Flor De Caña, Storia di famiglia

Nella mia modesta boite à rhum confesso di non possedere un gran numero di esemplari provenienti da zone di retaggio ispanico: non è il mio gusto, ed il mio interesse è rivolto soprattutto ai momenti storici precedenti all’avvento dell’utilizzo dei grandi impianti a colonna multipla che oggi si trovano quasi ovunque in quei luoghi. È stata una storia sofferta e rapida, quella delle colonie ispaniche, quasi una corsa contro il tempo per soddisfare un mercato che sempre più chiedeva il sogno cubano, a partire dagli anni ’60 del secolo scorso.

Le ragioni storiche sono un punto dominante che allaccia indissolubilmente la storia del rum ad eventi precisi, e molti dei rum che ricerco fanno parte di quei nodi storici, oltre ad essere, quasi sempre, bottiglie che mi piacciono per la ragione più squisitamente legata alla natura del rum, quella conviviale: una di queste bevute conviviali, semplice, apprezzata e condivisa, è Flor De Caña 12.

Flor de Caña è un brand molto legato alla storia del suo travagliato paese, il Nicaragua: una storia di famiglia legata alla Storia con la S maiuscola, che inizia nel 1890 a Chichigalpa, dipartimento di Chinandega, a circa 100 km da Managua.

È qui che Francisco Alfredo Pellas inaugura, su suolo vulcanico e fertile, una grande piantagione di canna da zucchero, un primo mulino per la produzione di zucchero e melassa, e poco dopo, una prima distilleria che, nel 1937, diviene organismo indipendente di peso nazionale, animando la Compañia Licorera de Nicaragua, e godendo di una nuova strada maestra per i commerci verso gli Stati Uniti, grazie all’apertura del Canale di Panama.

Oggi, 130 anni dopo, l’azienda è guidata dalla quinta generazione della famiglia Pellas, che è rimasta saldamente in sella al bizzarro destriero della sorte, sopravvivendo a dittature, guerra civile, crisi economica e catastrofi naturali: il marchio Flor de Caña, simbolo degli inizi e del legame con un terroir difficile e meraviglioso, è divenuto uno dei più riconosciuti marchi di rum dell’America Centrale e del mondo, rispettando, ancora oggi, quel concetto di filiera che gli è stato proprio sin dagli esordi, e che di quel terroir fa parte: i rum prodotti in acienda sono ottenuti infatti da melassa di canna da zucchero di proprietà, prodotta dall’adiacente Ingenio Azucarero San Antonio.
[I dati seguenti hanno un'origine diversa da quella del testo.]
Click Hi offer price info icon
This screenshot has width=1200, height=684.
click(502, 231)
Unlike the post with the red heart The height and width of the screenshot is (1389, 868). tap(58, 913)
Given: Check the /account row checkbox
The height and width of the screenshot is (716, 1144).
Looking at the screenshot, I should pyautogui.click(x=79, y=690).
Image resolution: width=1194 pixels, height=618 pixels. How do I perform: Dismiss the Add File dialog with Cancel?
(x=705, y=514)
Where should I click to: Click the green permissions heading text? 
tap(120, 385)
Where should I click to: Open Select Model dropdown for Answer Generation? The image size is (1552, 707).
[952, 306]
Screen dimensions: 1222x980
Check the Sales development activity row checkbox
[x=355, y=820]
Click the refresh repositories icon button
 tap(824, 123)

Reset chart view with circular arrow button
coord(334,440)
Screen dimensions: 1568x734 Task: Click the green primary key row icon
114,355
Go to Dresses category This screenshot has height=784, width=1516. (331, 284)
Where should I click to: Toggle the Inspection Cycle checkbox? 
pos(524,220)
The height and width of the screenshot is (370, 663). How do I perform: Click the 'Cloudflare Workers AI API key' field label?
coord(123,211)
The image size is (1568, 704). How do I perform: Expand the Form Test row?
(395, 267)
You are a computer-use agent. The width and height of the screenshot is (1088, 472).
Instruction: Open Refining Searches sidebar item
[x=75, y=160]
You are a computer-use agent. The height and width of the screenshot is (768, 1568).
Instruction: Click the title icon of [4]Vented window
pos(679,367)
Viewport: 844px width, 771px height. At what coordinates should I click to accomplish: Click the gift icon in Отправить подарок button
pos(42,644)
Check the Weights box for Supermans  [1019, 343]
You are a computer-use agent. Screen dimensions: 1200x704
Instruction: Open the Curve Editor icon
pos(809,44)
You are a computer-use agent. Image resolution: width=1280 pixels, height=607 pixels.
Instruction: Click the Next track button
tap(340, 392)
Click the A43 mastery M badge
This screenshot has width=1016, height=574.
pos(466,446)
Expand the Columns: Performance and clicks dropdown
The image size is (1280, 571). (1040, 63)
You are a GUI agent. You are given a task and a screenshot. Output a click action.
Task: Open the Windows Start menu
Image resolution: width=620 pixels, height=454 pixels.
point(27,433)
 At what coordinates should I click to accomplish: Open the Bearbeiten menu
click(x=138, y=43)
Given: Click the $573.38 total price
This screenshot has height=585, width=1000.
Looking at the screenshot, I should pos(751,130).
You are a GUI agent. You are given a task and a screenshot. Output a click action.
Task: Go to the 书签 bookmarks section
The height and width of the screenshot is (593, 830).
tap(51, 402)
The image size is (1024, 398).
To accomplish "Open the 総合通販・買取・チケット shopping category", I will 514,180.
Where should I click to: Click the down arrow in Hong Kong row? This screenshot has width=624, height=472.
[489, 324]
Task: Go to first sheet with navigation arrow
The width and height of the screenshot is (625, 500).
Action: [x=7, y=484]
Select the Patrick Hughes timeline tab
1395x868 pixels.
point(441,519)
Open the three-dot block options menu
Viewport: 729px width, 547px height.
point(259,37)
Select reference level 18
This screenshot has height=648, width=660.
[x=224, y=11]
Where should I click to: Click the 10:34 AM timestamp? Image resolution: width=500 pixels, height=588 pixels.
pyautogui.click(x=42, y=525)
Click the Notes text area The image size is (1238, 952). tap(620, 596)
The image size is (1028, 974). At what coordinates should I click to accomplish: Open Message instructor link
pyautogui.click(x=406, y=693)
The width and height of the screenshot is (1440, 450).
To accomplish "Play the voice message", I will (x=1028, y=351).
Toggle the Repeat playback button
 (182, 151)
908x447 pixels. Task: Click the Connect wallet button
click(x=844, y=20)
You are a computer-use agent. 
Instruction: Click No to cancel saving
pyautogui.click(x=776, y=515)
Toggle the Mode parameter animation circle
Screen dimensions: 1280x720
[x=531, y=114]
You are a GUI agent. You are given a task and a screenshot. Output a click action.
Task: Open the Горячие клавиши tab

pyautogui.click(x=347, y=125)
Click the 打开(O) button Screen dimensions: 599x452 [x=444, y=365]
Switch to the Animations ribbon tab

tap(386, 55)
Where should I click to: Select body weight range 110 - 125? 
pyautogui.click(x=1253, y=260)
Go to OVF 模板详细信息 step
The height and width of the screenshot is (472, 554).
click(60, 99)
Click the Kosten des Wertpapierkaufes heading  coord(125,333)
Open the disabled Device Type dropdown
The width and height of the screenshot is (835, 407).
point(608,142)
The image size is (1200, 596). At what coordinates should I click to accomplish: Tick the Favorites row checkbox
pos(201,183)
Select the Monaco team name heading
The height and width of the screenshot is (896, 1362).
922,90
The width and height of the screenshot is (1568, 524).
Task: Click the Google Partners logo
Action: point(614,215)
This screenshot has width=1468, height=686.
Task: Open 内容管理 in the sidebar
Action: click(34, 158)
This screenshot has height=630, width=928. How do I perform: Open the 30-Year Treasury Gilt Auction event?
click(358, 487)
Il processo di fermentazione avviene ugualmente in loco, così come la distillazione, in un moderno impianto a sei colonne, e, sigillo finale, l’intero processo di invecchiamento: i distillati riposano in piccole botti di rovere bianco americano ex-bourbon da 135 lt., in magazzini condizionati a 28° di temperatura, per mitigare la parte degli angeli che in questo modo viene contenuta al 7% annuo.

La filiera di produzione è, oggi, dichiaratamente all’insegna della sostenibilità, ed è certificata Fair Trade e Carbon Neutral: la canna da zucchero è coltivata in modo organico, la CO2 frutto del processo di fermentazione viene totalmente riciclata ed il processo di distillazione si avvale di energia rinnovabile; infine, la lenta maturazione dei rum è stretto compito del tempo e delle circostanze, nulla viene aggiunto, né zucchero né agenti coloranti.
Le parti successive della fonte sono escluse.